▶ [Your objective]
Copy the lines verbatim from the line with "Where should I click to: Switch" to the line with "click(x=883, y=495)", including both of those lines.
=== Supplied material ===
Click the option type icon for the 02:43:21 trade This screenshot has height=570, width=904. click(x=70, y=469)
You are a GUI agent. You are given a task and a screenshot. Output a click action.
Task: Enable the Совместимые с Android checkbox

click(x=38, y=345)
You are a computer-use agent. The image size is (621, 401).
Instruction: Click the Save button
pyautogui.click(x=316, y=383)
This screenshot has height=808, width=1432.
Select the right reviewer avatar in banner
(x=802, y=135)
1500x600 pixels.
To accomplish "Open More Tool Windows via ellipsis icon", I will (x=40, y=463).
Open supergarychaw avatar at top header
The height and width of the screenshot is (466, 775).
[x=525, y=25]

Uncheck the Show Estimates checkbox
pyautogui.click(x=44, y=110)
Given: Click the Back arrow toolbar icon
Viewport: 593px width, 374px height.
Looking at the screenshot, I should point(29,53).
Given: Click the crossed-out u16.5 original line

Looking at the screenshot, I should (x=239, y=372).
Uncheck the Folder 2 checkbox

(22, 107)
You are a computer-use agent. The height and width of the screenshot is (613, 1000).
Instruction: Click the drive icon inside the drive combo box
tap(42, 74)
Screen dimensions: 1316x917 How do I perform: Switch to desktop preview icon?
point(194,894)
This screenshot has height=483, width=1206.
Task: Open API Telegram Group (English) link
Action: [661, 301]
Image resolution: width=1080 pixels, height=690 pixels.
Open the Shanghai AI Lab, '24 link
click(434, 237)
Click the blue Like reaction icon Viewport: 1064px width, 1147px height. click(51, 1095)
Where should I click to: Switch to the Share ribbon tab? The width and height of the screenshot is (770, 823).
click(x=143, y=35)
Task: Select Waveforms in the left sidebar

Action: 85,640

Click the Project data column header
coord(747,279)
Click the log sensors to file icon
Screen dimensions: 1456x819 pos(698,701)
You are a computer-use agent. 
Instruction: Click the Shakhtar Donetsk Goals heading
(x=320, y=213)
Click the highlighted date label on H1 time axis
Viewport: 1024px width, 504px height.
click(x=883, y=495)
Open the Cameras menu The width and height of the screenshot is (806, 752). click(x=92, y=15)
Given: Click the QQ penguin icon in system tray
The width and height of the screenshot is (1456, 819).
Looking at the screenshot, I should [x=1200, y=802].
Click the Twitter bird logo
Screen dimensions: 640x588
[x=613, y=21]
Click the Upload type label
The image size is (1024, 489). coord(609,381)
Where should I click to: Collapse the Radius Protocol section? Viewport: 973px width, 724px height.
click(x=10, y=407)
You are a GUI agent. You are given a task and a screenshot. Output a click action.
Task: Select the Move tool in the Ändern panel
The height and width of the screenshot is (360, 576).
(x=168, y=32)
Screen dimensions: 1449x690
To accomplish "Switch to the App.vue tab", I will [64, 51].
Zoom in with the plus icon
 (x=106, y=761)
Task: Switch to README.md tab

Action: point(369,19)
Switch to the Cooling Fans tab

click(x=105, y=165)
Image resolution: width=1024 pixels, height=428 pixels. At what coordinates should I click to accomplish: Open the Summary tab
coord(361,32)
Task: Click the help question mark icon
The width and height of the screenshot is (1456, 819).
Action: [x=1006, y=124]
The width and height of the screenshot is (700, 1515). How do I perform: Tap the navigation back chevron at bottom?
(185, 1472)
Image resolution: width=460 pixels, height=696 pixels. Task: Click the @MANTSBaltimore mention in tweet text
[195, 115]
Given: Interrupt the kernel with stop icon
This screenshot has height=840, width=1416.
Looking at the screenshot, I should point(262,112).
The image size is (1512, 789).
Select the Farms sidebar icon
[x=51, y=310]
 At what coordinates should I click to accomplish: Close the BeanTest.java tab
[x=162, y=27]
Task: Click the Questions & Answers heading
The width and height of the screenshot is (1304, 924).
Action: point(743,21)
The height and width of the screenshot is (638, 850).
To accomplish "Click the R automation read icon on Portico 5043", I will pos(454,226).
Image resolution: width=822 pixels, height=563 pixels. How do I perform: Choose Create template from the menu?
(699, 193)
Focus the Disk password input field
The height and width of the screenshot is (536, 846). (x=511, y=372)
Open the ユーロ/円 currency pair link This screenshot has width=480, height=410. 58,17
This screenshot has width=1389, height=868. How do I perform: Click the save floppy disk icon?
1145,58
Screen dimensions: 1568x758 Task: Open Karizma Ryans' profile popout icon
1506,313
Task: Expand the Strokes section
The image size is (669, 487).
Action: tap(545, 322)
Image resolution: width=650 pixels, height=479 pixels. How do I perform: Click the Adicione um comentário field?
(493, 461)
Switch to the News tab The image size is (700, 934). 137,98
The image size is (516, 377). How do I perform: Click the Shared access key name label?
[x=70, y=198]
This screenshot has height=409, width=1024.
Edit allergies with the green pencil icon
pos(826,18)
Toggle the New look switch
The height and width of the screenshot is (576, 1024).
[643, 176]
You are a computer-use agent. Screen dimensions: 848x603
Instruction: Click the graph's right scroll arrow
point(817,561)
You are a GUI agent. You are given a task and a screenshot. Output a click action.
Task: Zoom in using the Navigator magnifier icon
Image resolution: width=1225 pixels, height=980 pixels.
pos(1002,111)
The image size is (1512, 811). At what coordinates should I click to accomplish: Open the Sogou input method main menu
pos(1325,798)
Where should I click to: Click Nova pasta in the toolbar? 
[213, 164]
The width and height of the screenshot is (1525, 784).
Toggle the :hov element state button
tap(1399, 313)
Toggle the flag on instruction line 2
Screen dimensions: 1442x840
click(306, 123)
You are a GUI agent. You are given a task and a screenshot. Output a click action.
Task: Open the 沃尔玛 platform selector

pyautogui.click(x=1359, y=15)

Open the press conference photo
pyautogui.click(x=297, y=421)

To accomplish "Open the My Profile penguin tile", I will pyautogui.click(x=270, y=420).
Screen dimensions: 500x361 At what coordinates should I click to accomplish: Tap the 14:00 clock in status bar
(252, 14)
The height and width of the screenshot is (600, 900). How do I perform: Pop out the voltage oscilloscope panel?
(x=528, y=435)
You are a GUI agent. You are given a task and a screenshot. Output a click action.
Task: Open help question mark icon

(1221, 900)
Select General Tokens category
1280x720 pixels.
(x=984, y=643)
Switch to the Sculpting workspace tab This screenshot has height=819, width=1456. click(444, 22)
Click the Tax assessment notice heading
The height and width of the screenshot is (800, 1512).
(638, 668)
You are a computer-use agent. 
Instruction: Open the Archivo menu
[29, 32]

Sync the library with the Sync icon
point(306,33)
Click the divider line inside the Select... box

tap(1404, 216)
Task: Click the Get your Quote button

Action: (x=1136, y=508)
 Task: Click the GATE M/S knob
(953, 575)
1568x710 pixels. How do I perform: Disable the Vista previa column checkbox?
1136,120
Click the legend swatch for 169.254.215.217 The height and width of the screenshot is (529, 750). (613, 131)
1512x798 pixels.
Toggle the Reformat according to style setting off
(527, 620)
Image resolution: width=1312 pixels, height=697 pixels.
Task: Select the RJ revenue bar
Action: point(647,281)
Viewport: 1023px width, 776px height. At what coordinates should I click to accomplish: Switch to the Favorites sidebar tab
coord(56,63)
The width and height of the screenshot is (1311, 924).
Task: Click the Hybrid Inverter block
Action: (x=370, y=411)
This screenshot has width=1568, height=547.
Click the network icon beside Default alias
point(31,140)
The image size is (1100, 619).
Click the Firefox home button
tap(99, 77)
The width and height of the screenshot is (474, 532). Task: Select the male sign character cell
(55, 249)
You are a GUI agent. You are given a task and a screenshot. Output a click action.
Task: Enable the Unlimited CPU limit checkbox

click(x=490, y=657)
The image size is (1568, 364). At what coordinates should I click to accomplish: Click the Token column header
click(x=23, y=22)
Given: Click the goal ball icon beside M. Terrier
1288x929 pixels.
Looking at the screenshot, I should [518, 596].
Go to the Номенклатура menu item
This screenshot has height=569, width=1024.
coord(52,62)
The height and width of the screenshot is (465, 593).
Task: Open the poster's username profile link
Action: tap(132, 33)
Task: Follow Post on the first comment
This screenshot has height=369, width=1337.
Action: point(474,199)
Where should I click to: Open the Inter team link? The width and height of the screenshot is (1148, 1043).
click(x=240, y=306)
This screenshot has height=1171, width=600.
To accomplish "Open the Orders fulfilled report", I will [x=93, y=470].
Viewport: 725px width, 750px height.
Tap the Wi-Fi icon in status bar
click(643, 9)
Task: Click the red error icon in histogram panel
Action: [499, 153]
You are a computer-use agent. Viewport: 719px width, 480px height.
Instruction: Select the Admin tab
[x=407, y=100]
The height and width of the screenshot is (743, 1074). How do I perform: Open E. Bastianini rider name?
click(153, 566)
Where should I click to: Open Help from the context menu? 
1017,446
===
▶ [The completed task]
Where should I click to: Switch to the Share ribbon tab? The width and height of the screenshot is (770, 823).
click(x=143, y=35)
Task: Select Waveforms in the left sidebar

Action: 85,640

Click the Project data column header
coord(747,279)
Click the log sensors to file icon
Screen dimensions: 1456x819 pos(698,701)
You are a computer-use agent. 
Instruction: Click the Shakhtar Donetsk Goals heading
(x=320, y=213)
Click the highlighted date label on H1 time axis
Viewport: 1024px width, 504px height.
click(x=883, y=495)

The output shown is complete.